Brother, it is our ballgame. Those of us who've lived here for generations have nowhere to go. VN will take back a dissolute Viet Kieu after 43 years, and if you're happy there, then may God bless you. Many Americans don't even know where they came from. A reasonable definition of an American may well be someone with no other homeland.

So we will stand and fight here.

Please don't be too angry with those who rejected the counsel of a tourist, even a long-term and well-meaning one.

Anonymous said...

your work has been a lifeboat for this disgusted usausa woman
you'll be a sorely missed voice of sanity but I'll continue to
support you even if you never publish another essay in English
your rage matches mine and that means a lot in this israHell I'm living in

Anonymous said...

Tyga...I've got that beat. Meet senator Mack (D) from Rhode Island


https://www.rt.com/news/558505-state-senator-twerk-video/

Linh Dinh said...

"your work has been a lifeboat for this disgusted usausa woman"

Many thanks for your kind words. I need to gather myself a bit. It's exhausting dealing with so much ugliness all the time.

Linh

Anonymous said...

The CIA is the biggest customer for Rap.
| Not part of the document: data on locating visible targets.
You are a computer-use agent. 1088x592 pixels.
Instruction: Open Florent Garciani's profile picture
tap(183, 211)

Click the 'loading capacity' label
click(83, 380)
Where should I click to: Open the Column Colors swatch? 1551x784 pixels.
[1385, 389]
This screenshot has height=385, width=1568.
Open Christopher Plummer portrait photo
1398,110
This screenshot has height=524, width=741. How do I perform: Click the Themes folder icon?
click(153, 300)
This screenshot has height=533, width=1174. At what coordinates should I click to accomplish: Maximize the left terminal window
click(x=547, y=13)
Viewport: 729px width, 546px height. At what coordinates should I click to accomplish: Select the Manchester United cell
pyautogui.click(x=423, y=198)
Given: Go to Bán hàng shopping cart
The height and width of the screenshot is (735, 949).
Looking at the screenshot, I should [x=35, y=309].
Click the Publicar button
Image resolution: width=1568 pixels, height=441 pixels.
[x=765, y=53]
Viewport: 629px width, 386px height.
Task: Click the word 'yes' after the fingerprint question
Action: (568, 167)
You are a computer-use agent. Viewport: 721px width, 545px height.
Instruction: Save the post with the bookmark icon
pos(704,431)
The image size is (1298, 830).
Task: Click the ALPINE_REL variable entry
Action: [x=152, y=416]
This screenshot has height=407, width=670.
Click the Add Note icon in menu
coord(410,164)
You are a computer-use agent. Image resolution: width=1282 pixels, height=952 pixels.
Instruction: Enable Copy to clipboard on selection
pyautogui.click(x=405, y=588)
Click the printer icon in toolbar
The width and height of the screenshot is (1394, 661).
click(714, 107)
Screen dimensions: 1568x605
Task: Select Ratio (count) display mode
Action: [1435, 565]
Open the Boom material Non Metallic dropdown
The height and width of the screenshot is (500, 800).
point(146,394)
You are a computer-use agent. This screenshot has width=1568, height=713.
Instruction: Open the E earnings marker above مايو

It degrades the soul

Anonymous said...

I think Mr Dinh means to say he will now focus on publishing in Vietnamese. He still writes articles in English, only slower. I hope I understand it right.

craig dudley said...

nothing lasts as long as we'd sometimes prefer. so it goes. i'll come to your site as long as it lasts and access in this disintegrating world of the empire permits. what i've experienced in the meantime is well worth your efforts in my mind. who could deny someone's wish to be who they are as long as it ain't insistent that we become someone else as well. when it comes to the place in which we say: 'so long and thanks for all the fish', i'll be better off reading your adventures, than i would have been without.